### Work item:
First find the line with "Events (29, 1772)" in the entries below, then set down exactly every line through the line with "Research (37, 1604)", that line included.

### Dataset records:
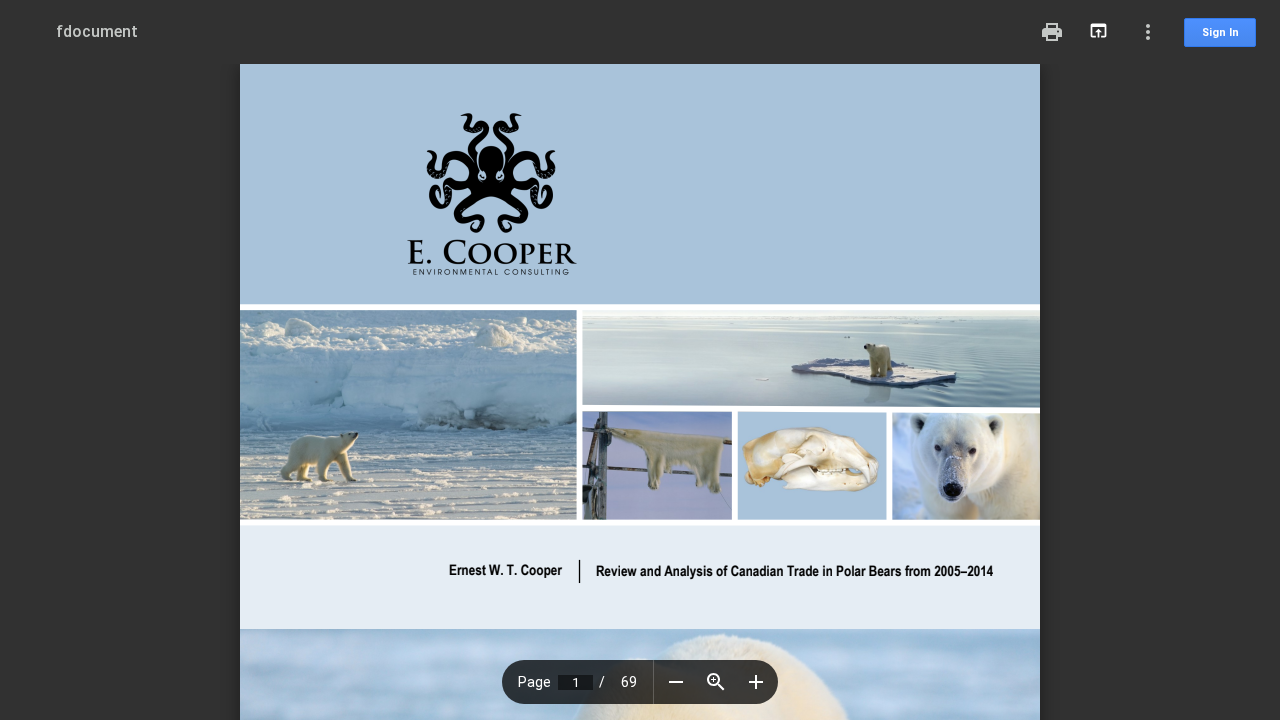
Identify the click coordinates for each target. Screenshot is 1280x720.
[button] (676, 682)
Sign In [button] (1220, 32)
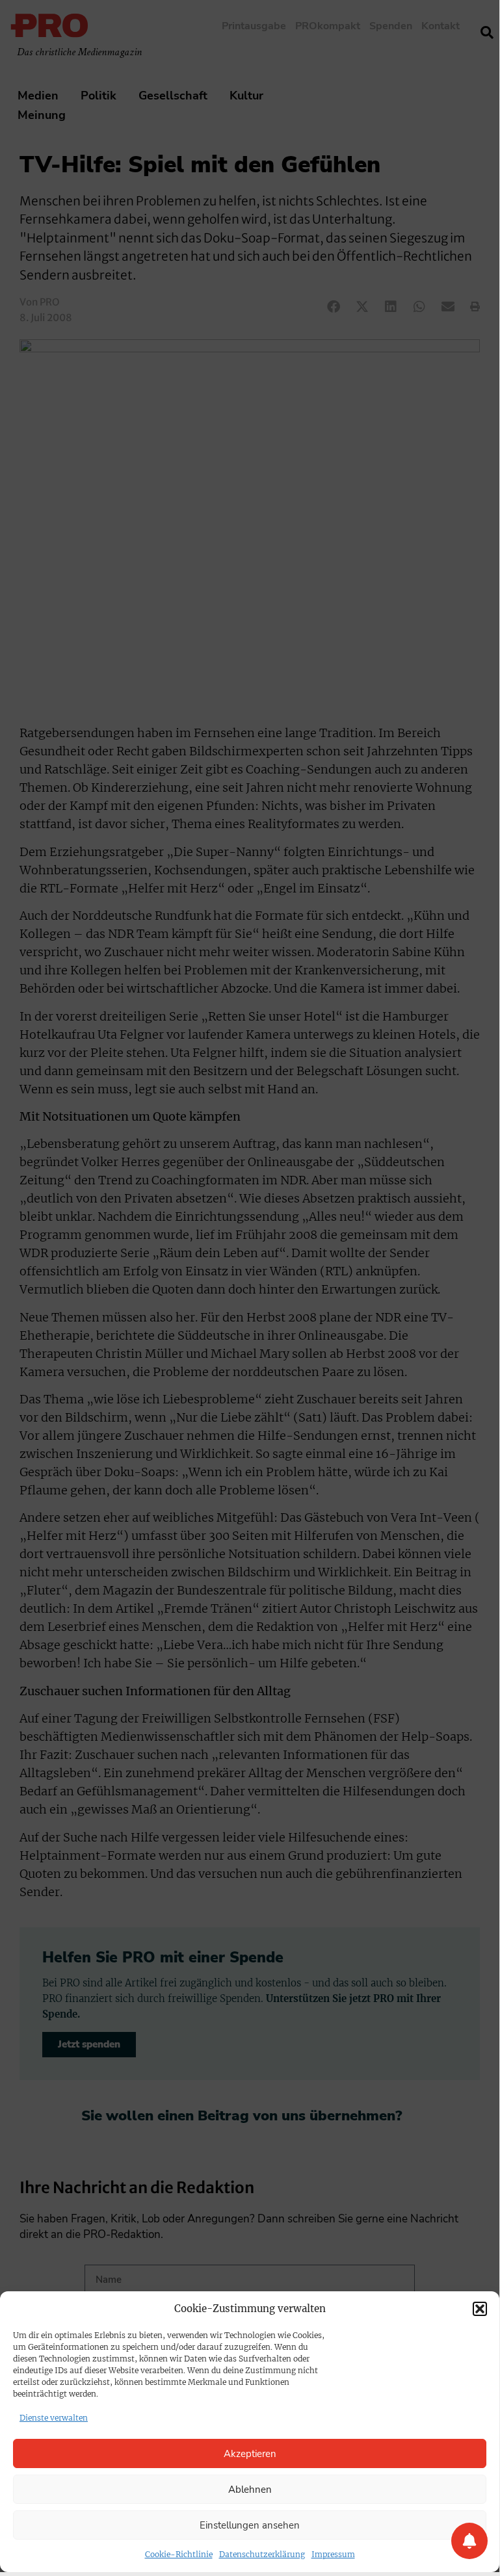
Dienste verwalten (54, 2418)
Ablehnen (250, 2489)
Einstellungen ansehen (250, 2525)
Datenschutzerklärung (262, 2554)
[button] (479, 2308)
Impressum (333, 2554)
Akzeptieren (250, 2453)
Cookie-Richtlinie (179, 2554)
---
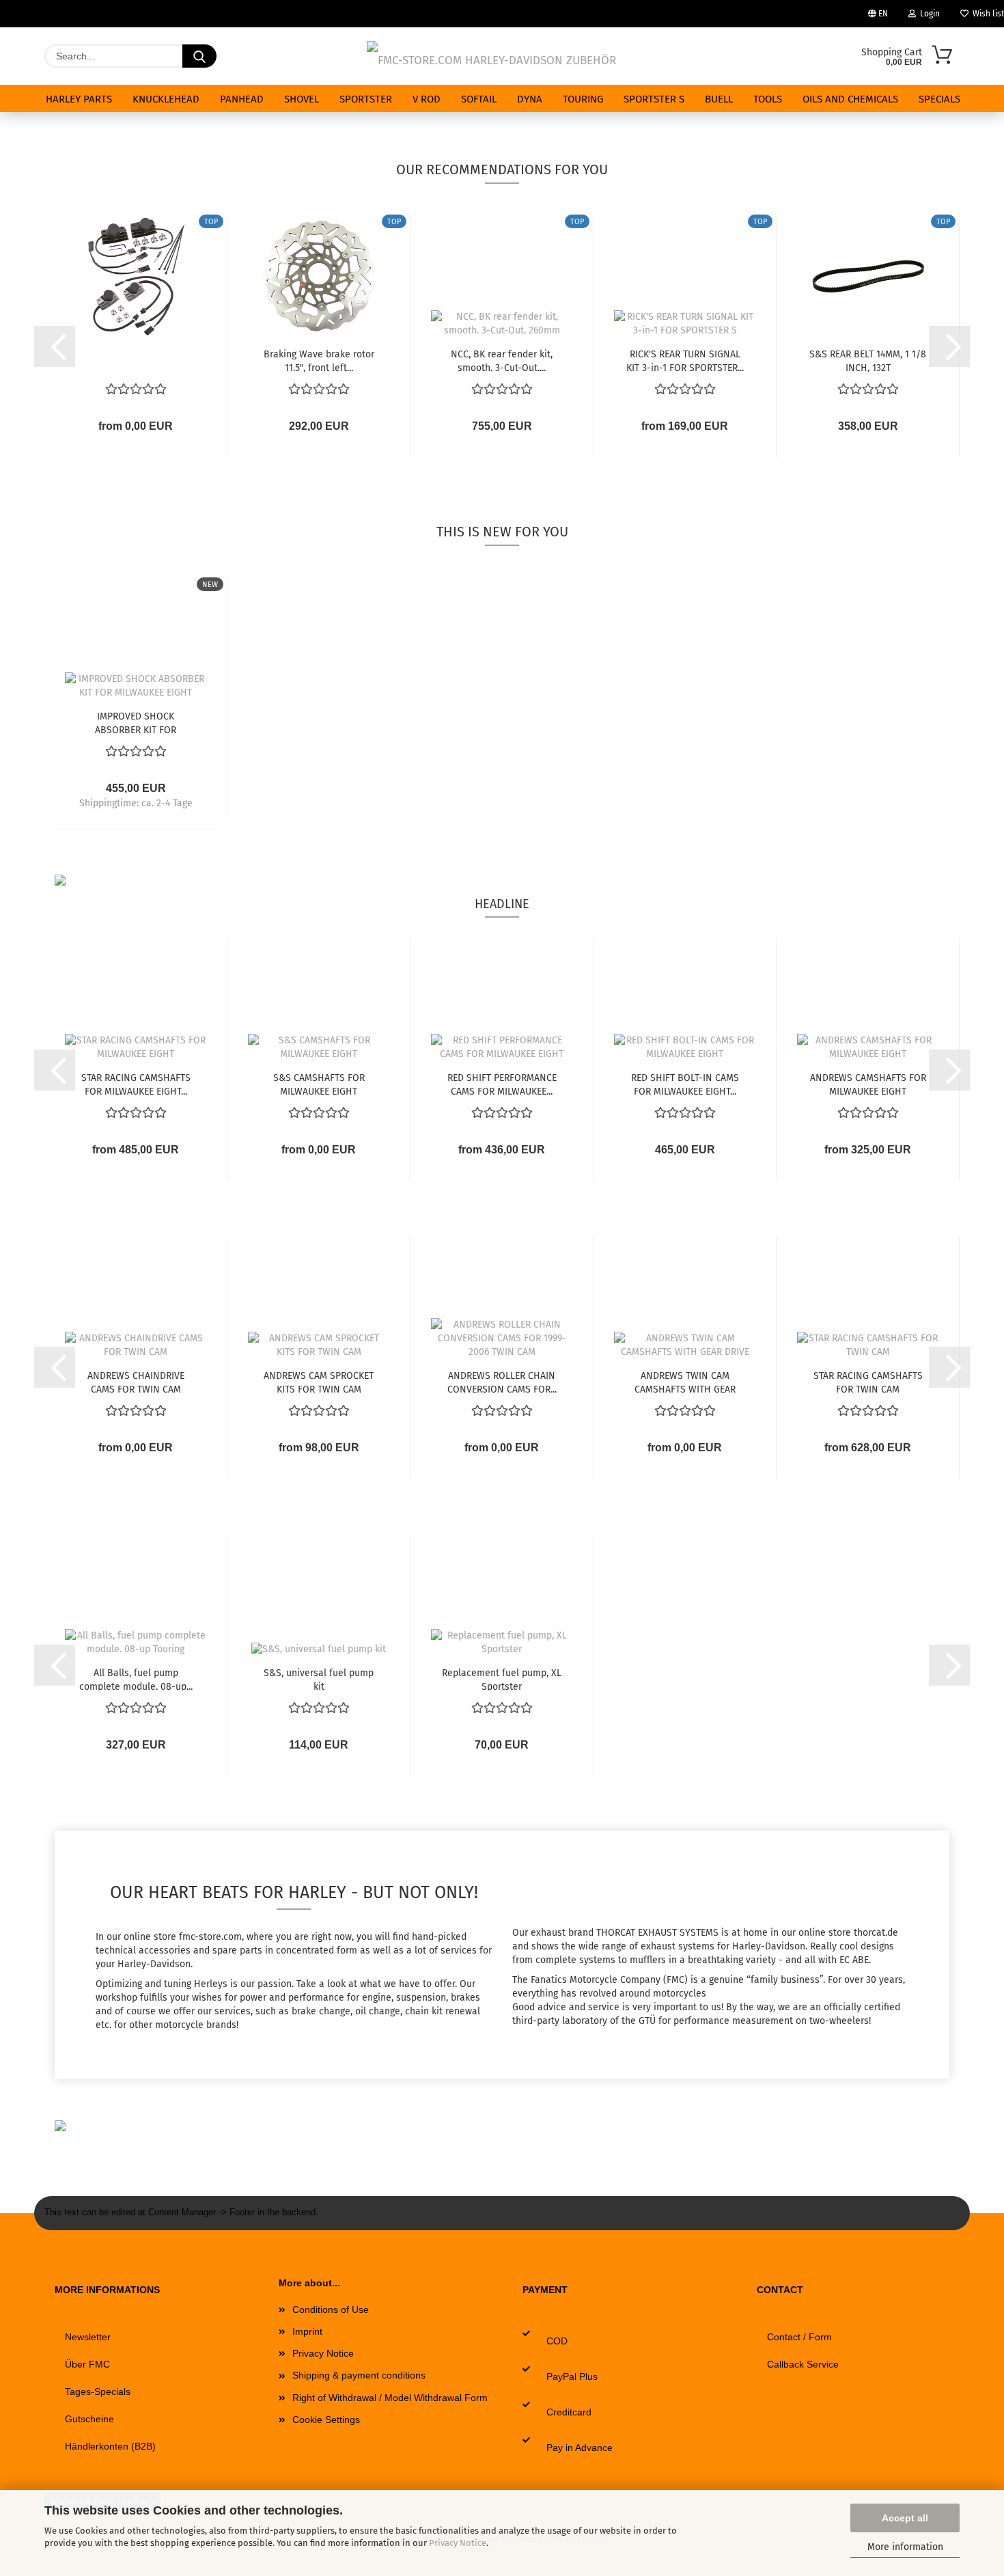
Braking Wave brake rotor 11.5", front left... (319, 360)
==
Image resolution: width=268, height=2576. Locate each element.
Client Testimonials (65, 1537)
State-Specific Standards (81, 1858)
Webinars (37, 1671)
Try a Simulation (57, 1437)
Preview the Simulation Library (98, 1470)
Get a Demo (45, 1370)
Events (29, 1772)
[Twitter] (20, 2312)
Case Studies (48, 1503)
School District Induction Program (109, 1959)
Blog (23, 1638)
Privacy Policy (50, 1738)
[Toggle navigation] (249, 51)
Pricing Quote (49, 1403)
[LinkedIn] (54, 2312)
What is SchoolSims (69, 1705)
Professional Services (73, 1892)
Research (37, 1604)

### Exercise solution:
Events (29, 1772)
[Twitter] (20, 2312)
Case Studies (48, 1503)
School District Induction Program (109, 1959)
Blog (23, 1638)
Privacy Policy (50, 1738)
[Toggle navigation] (249, 51)
Pricing Quote (49, 1403)
[LinkedIn] (54, 2312)
What is SchoolSims (69, 1705)
Professional Services (73, 1892)
Research (37, 1604)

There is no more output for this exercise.